(07-28-2023, 03:48 PM)grymmjack Wrote: Aha! I did some research on TiddlyWiki.
So, and forgive me if I have this wrong, it sounds like TiddlyWiki is very similar to the spec for a Web Component?
If so, that's pretty forward thinking stuff.
I don't quite grok why you want to do what you're doing specifically in TiddlyWiki - besides (and no judgment or tone here) that you just want to, and want to do it because you love TiddlyWiki?
The Tiddler word is a bit odd; at first I thought a Tiddler was a person, but it's not, it's a thing in a tiddlywiki?
[...]
"Web component" doesn't resonate with me.
"Single Page Web Application" and "quine" resonate with me better. (Me, I call TiddlyWiki a "hyperlinked solutions' platform".)
Many folk like using TiddlyWiki as second brain, for note-taking, GTD, Zettelkasten, etc. (whatever one may use a personal wiki for, and even as a wiki for teams, but I do not like it at all for collaborative work.)

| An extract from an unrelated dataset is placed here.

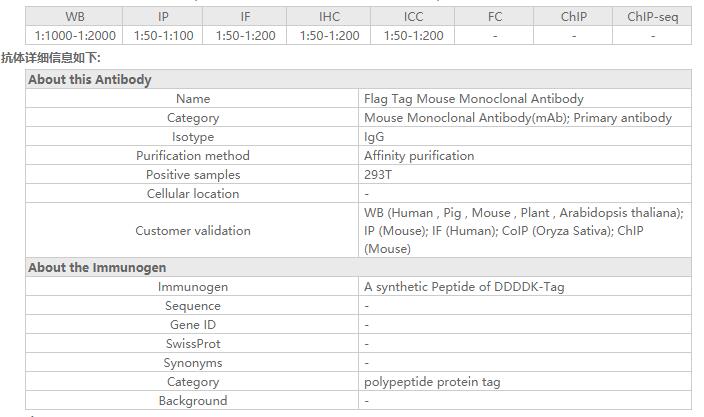
Task: Select Flag Tag Mouse Monoclonal Antibody text
Action: click(x=474, y=99)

Me, I have two uses for TiddlyWiki:
- intertwingularity slicing and dicing
- a platform for creating single-page web applications
Whatever anybody uses it for, I know of nothing else that can handle transclusion like TiddlyWiki. For a small critter, it is a beast, a real champ, at the job of handling componentization and transclusion.
Why would I use TiddlyWiki as the platform for BAM? Aside from Rapid Application Development, there is nothing out there that can let me build BAM in the way I want it to work: a single-HTML-page application that works offline as well as online, that will work in any standards-compliant web browser 15 years from now, and has everything needed (including software development process support) in one file (it is a bit like a "bottle garden", or a virtual machine of the fantasy kind.)

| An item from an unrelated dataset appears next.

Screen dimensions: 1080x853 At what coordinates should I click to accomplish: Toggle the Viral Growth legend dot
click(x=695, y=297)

If somebody wants to try and emulate what I'm doing with TiddlyWiki without TiddlyWiki: good luck. I'll run circles around you and the team of people trying to help you with your project that tries to build an equal to BAM.

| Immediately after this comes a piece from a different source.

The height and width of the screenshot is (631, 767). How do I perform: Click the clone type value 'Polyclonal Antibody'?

Jeremy Ruston is from the UK. In the UK, a tiddler is a small fish. The word "tiddler" encapsulates the philosophy of "wiki pages" in TiddlyWiki: they normally ought to be small. Then the small tiddlers come together via transclusion in whatever views are needed.
"Tiddler" is a reminder of the philosophy: keep it small. Thus reusable. And the payback is huge.